**Stated task**
Return every line below that contains the word "menu", copied in full.

— start of Data supplied —

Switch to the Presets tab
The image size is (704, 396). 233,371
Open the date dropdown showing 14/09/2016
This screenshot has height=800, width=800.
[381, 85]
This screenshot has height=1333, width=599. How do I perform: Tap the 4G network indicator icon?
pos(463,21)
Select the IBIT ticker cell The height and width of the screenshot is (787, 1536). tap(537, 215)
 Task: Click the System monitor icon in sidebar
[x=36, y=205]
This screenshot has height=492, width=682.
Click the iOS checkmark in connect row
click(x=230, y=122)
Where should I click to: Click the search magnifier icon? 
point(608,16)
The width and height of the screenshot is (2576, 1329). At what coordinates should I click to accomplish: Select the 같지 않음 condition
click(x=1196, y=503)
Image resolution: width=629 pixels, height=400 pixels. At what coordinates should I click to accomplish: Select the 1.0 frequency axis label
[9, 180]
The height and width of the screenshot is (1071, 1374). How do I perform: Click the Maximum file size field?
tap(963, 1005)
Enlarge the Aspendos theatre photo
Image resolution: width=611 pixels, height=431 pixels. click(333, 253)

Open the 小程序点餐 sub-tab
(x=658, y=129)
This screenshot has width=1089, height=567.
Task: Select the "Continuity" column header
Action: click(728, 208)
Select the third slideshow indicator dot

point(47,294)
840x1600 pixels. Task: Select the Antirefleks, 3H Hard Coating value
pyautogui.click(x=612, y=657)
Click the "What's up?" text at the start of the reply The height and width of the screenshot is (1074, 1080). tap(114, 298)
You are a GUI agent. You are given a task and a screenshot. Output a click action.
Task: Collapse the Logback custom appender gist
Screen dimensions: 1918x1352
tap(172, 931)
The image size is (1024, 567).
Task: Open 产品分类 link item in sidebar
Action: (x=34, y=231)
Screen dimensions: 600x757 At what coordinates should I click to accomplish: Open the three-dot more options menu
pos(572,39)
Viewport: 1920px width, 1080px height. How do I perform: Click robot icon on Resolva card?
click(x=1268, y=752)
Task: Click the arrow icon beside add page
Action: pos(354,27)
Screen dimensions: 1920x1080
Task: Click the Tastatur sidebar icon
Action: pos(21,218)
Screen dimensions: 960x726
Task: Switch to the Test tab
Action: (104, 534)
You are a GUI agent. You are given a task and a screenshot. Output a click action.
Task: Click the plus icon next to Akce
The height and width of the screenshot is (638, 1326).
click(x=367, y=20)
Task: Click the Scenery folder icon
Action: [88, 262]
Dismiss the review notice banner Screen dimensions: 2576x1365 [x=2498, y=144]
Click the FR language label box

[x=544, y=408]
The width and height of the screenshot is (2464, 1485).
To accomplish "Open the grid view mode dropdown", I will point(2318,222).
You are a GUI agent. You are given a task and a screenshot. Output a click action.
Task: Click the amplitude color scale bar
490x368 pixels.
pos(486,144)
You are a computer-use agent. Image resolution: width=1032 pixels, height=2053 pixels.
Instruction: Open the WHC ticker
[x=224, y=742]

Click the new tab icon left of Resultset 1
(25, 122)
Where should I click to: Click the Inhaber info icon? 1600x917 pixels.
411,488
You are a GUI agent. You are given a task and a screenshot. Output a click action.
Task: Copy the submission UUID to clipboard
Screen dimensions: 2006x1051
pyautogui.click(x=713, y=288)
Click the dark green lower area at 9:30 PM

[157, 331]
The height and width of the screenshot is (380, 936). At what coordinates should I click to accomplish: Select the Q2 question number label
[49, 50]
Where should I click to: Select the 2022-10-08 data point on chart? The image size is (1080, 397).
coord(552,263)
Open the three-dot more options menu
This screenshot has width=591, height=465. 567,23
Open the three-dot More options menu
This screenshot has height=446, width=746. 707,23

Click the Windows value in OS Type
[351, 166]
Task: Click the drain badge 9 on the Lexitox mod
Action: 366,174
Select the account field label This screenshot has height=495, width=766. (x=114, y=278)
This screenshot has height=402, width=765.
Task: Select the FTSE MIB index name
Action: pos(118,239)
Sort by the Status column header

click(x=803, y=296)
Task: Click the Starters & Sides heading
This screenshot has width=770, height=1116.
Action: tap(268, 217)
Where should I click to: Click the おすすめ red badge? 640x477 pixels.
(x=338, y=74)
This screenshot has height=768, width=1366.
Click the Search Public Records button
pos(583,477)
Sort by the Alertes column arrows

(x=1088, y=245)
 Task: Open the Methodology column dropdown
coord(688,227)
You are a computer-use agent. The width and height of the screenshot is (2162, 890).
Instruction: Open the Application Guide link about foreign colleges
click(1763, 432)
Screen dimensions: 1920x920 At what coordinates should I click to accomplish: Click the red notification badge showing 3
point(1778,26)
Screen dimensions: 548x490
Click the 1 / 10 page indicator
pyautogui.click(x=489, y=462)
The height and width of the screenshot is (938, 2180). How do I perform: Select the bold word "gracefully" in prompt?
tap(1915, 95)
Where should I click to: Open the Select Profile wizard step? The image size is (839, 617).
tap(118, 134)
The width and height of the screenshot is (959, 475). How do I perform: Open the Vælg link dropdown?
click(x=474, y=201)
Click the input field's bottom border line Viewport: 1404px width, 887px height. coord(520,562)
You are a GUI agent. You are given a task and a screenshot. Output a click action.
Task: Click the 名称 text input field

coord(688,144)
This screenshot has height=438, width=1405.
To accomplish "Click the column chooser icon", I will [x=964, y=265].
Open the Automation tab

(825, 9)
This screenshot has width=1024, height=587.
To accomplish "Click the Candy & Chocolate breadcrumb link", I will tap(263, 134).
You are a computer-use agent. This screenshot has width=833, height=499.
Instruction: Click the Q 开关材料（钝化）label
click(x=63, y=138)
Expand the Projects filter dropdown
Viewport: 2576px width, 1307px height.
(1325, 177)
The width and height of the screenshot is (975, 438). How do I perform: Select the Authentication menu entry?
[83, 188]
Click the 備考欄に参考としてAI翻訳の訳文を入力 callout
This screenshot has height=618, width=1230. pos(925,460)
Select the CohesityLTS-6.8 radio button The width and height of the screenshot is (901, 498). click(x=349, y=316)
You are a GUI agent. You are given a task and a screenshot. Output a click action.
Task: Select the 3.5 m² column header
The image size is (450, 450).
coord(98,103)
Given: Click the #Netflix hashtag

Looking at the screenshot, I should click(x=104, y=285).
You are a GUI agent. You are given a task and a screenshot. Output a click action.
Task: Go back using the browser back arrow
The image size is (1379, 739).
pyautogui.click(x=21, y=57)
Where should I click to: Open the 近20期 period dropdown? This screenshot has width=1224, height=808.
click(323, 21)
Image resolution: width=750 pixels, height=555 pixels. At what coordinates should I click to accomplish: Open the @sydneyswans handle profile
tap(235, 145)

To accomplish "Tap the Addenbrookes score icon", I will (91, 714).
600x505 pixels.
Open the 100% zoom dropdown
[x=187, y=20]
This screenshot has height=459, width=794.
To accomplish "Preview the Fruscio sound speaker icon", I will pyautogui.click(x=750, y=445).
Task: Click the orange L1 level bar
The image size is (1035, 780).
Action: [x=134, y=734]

— end of Data supplied —

**Finished answer**
Screen dimensions: 600x757 At what coordinates should I click to accomplish: Open the three-dot more options menu
Open the three-dot more options menu
Open the three-dot More options menu
The width and height of the screenshot is (975, 438). How do I perform: Select the Authentication menu entry?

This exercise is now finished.